La soupape Annadif permettra donc à l’État de continuer à exister sur la scène internationale et de prétendre aux soutiens financiers dont il dépend en grande partie car à l’heure actuelle la balance entre les entrées budgétaires et les dépenses publiques s’annonce négative (recettes budgétées (donc en théorie) en 2022 : 1 359 milliards. Dépenses budgétées en 2022 : 1 203 milliards).

Relancer le service public

Parler de la situation économique seule serait éluder l’ensemble d’éléments à l’origine du mal vivre de la population tchadienne. Ce serait même une erreur de jugement tant les fondements d’un État digne de ce nom n’existent plus (sic). Aucune économie ne peut se développer sans services publics (réduits aujourd’hui à des castes privées privilégiant des intérêts particuliers au détriment de la notion d’efficacité au service de tous).

En l’état actuel des choses, aucune personne sensée ne demandera aux ministres actuels d’apporter des innovations, de réformer l’appareil ou encore de révolutionner quoi que ce soit. Il leur est juste demandé de remettre l’administration et les services publics qui en découlent (électricité, eau, contrôle des prix, police, etc.) en marche. Le niveau d’exigence n’est pas élevé… et rien que pour cette raison personne ne comprendrait que ce GUNT n’y arrive pas.

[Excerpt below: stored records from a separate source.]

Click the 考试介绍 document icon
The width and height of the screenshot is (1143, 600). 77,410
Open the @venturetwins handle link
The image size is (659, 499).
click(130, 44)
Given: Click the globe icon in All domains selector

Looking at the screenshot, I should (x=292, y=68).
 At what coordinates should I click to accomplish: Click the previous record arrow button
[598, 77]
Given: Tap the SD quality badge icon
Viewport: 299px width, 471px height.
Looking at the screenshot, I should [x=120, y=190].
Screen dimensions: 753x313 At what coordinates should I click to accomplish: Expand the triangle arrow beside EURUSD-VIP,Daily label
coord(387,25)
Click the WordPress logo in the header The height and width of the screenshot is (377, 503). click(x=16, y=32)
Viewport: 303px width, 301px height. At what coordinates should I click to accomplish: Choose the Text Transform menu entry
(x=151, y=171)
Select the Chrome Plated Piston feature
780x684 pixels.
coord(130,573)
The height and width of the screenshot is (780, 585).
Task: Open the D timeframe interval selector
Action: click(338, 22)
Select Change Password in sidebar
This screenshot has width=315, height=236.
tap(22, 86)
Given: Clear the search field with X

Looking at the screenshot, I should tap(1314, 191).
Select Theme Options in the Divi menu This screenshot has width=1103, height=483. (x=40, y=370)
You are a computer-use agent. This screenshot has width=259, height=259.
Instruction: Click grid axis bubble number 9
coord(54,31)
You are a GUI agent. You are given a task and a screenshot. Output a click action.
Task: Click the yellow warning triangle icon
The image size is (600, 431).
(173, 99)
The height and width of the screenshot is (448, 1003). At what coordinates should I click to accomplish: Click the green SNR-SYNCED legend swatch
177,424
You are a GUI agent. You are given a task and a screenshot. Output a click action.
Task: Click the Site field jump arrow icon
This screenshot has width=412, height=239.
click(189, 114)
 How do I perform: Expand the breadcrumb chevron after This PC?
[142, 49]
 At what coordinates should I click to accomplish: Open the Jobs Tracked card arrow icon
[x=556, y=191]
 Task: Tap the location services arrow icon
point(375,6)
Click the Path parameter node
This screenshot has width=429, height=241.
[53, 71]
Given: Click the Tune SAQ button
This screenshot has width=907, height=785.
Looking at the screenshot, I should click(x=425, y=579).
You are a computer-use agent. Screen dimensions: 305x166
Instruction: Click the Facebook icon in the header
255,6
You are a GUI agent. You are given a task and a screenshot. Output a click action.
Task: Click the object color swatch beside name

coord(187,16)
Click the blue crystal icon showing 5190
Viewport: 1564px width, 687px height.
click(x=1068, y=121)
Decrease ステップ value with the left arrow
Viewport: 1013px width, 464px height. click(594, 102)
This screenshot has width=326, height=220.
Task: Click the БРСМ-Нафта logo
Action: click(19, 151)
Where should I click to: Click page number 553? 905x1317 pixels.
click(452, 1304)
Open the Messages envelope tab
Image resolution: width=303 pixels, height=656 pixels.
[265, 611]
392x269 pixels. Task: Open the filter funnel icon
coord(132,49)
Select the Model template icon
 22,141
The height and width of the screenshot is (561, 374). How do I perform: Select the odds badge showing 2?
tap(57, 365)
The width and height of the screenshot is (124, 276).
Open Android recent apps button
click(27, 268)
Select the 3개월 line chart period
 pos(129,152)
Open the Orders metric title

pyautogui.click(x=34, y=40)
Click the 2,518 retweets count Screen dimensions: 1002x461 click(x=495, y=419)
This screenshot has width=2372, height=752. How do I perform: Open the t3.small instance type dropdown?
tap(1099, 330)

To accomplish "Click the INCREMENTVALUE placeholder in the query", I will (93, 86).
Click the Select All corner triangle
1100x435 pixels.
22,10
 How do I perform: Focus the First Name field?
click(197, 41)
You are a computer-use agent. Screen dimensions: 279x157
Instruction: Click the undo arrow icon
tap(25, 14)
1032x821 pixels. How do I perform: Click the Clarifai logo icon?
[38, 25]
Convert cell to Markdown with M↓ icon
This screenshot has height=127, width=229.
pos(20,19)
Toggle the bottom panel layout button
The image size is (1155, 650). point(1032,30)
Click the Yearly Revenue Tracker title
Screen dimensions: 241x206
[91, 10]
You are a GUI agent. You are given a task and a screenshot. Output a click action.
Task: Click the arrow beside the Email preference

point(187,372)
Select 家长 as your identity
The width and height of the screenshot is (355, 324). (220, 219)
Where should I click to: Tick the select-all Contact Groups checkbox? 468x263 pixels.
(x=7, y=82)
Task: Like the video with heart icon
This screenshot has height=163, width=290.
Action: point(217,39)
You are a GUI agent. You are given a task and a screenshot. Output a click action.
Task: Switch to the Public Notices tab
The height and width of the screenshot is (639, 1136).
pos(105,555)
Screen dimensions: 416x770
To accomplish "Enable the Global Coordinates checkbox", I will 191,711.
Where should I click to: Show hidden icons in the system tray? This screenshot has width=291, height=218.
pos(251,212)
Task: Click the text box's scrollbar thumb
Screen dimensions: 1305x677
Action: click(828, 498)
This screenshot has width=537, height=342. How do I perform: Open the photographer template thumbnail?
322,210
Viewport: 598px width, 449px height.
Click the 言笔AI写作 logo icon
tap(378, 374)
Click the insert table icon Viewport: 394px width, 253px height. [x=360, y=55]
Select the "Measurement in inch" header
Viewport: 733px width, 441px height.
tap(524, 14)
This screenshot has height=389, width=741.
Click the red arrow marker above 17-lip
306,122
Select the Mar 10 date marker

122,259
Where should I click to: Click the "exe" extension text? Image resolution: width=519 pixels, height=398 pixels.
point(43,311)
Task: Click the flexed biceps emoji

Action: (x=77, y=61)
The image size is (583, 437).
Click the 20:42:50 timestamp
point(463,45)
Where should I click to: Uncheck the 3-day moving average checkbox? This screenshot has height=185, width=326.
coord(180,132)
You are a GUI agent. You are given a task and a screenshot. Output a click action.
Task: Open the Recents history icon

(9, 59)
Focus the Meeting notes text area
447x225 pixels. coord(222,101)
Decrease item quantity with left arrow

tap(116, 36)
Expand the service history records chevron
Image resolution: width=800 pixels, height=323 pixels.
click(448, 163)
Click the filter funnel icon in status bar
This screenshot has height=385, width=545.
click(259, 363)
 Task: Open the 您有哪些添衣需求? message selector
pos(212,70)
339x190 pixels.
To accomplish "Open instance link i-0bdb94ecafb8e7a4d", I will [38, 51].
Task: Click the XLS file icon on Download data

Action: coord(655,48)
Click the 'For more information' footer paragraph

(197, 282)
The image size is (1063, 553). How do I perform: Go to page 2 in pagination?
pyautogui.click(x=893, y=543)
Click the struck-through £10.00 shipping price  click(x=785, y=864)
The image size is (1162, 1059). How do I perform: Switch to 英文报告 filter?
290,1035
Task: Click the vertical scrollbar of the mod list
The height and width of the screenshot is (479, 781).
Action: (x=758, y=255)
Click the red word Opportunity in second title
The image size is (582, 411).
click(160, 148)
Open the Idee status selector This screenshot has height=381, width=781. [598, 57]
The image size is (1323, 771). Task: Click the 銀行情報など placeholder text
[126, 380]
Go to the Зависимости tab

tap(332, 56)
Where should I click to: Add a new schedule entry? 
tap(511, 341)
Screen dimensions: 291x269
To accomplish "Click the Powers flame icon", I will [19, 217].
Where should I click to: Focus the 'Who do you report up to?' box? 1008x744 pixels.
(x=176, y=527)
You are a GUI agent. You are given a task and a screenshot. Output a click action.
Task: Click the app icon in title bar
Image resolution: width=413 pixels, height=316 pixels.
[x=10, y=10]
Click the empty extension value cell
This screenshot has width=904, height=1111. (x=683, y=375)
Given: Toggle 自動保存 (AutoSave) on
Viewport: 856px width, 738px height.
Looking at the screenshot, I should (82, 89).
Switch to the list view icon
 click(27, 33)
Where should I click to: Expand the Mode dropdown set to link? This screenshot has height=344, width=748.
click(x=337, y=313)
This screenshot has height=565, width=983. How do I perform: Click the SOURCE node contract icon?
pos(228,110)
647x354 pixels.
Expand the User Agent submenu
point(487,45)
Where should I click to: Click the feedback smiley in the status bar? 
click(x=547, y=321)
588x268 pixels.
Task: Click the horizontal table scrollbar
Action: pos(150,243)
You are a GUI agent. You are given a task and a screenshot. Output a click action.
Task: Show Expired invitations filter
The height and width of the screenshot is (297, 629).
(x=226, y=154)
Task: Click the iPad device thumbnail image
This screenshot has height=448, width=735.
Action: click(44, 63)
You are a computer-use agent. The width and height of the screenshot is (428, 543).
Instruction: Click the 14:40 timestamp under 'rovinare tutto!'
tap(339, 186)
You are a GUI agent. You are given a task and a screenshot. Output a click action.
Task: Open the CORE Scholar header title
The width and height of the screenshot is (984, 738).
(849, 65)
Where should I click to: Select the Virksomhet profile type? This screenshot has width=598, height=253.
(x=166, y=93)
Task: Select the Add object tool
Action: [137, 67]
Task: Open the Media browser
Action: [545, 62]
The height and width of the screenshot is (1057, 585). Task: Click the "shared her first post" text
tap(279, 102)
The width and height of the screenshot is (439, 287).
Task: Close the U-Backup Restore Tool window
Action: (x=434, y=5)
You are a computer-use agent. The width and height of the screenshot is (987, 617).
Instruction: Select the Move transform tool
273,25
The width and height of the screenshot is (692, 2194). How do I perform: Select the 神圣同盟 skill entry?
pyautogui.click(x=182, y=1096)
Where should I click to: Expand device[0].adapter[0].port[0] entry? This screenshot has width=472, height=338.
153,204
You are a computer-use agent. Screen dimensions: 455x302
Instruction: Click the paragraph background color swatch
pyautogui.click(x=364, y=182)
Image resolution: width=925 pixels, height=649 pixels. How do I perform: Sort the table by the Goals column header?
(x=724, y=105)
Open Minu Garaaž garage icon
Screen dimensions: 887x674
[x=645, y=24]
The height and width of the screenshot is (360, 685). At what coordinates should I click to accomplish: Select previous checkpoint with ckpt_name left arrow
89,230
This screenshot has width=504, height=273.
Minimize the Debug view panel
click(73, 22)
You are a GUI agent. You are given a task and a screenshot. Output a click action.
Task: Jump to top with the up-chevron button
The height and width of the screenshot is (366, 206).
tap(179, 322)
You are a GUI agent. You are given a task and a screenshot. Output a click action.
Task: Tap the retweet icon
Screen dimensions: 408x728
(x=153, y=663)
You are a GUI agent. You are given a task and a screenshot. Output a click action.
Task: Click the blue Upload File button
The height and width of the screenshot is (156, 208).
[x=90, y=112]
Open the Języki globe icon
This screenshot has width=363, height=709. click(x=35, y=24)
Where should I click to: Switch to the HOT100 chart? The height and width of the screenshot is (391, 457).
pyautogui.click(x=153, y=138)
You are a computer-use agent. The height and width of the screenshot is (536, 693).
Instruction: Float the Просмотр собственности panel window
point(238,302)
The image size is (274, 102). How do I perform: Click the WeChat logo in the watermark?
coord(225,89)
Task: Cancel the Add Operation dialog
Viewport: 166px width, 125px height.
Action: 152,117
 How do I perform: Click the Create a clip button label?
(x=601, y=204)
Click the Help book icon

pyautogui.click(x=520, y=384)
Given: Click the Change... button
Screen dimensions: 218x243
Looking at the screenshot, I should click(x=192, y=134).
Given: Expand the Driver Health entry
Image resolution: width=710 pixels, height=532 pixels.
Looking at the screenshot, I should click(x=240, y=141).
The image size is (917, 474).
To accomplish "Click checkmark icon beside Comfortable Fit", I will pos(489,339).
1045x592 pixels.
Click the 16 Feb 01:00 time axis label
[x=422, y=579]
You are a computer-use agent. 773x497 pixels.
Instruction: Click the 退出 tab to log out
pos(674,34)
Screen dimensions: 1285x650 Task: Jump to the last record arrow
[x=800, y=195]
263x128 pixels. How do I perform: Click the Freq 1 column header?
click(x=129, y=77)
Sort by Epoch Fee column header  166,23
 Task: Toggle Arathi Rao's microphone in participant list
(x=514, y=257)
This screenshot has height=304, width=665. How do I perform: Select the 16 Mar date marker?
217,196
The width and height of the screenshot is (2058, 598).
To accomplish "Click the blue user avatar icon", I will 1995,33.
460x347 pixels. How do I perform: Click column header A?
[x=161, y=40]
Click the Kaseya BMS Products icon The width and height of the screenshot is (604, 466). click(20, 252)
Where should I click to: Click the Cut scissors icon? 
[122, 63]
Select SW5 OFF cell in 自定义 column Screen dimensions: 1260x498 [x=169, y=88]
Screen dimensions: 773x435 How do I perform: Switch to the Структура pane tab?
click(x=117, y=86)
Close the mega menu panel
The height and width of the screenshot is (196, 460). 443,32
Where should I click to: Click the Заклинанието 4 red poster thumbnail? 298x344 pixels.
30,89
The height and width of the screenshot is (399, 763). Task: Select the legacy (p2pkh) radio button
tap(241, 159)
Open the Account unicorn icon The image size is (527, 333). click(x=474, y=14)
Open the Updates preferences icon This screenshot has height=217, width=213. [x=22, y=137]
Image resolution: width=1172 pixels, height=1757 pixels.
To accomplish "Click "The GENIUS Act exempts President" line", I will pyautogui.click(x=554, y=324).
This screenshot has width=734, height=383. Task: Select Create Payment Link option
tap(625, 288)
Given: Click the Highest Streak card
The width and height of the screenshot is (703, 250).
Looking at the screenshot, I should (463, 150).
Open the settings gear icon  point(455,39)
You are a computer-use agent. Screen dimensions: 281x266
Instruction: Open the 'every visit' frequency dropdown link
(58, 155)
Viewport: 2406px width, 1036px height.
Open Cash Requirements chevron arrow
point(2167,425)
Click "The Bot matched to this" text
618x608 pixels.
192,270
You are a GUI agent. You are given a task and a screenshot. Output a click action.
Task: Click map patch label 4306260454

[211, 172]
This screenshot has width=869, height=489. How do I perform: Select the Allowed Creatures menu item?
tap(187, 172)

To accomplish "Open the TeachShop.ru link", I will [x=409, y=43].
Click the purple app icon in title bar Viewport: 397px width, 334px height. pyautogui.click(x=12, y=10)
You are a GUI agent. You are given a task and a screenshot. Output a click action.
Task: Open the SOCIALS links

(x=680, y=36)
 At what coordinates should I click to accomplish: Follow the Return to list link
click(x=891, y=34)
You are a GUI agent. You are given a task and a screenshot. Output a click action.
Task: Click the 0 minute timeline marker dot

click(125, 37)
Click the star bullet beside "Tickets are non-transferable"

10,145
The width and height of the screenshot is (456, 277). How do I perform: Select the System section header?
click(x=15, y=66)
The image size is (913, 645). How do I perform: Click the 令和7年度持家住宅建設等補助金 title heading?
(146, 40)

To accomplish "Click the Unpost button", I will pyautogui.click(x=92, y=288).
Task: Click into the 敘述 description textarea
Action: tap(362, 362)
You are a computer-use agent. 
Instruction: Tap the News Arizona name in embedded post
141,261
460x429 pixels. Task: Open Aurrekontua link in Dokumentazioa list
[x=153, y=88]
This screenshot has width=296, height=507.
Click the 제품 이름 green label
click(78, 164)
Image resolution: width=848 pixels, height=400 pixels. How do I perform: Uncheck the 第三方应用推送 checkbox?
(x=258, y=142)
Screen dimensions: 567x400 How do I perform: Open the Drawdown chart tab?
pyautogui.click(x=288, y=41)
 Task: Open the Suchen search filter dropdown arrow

Renouer avec un cycle constitutionnel est le 2nd challenge du gouvernement de Saleh Kebzabo. Entre le scrutin référendaire pour le choix d’une nouvelle constitution (et par truchement une forme de l’Etat) et les premières échéances électorales (avec comme 1er enjeu de savoir si on organise la présidentielle avant les législatives ou une élection générale), 24 mois ne seront pas de trop. La CENI ayant été supprimée, la création d’un nouvel organe pour organiser et contrôler les élections viendra alourdir un calendrier déjà très chargé.

Mahamat Idriss Déby devra aussi descendre du piédestal quasi monarchique sur lequel le DNIS l’a placé en attendant 2024. Il faudra qu’il se mouille, qu’il aille au charbon, qu’il soit à la recherche de résultats tangibles… car le bilan de ce gouvernement (même d’union nationale) sera aussi le sien.  À lui par conséquent de jouer pleinement son rôle de Président de la République, celui qui incarne (dans les faits et non pas juste dans les symboles) le pouvoir en impulsant des politiques pragmatiques (par opposition à des discours électoralistes).

Ils sont 44 ! 45 avec le président de transition. Et si malgré ce nombre pléthorique, ils n’arrivent pas à accomplir l’essentiel décrit plus haut, ils auront failli à 100%.